* Supplied records:
---
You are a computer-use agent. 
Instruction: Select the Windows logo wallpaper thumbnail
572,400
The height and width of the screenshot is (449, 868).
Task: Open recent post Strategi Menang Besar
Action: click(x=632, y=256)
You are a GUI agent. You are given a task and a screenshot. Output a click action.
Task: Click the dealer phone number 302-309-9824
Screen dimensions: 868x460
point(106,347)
---
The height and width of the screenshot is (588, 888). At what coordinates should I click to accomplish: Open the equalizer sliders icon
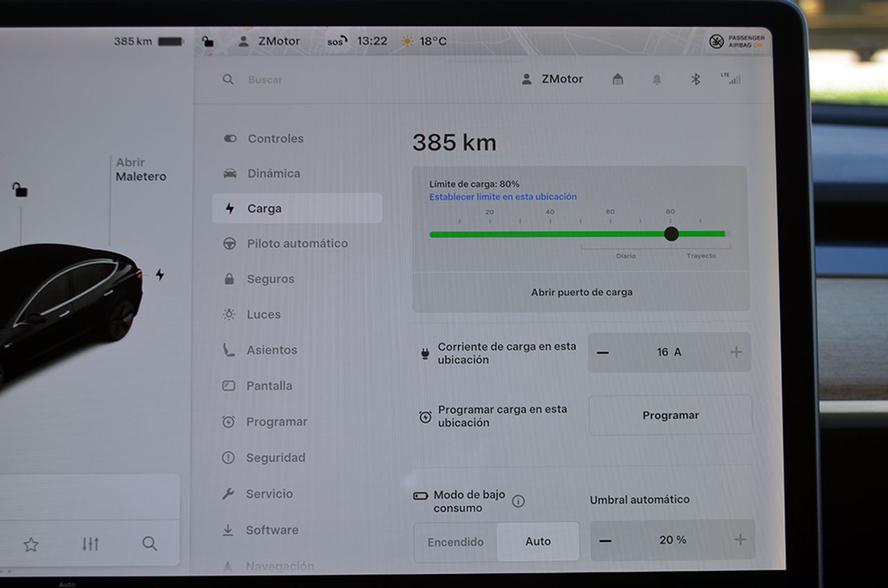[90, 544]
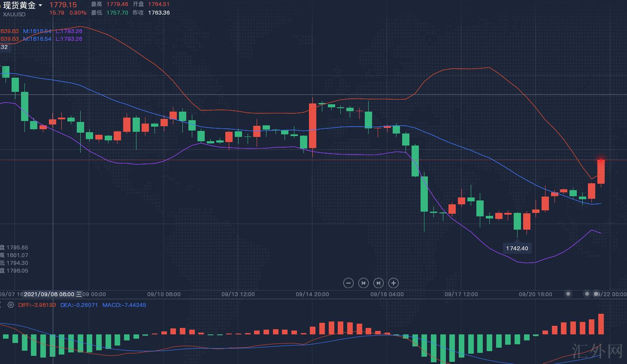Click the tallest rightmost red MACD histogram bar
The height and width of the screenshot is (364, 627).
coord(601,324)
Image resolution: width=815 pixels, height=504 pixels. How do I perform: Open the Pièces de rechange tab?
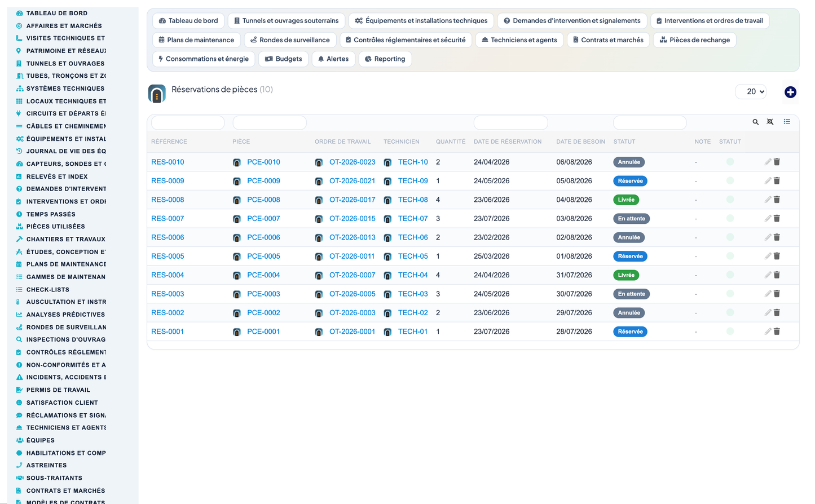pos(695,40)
---
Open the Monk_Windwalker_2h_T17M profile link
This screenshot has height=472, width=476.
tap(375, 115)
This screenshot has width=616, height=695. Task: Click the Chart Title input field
---
* Exercise directions:
Please write out, exactly as they appear above, only the lines in the stretch from the line with "This screenshot has height=472, width=476." through the line with "This screenshot has width=616, height=695.".

* Response:
This screenshot has height=472, width=476.
tap(375, 115)
This screenshot has width=616, height=695. Task: Click the Chart Title input field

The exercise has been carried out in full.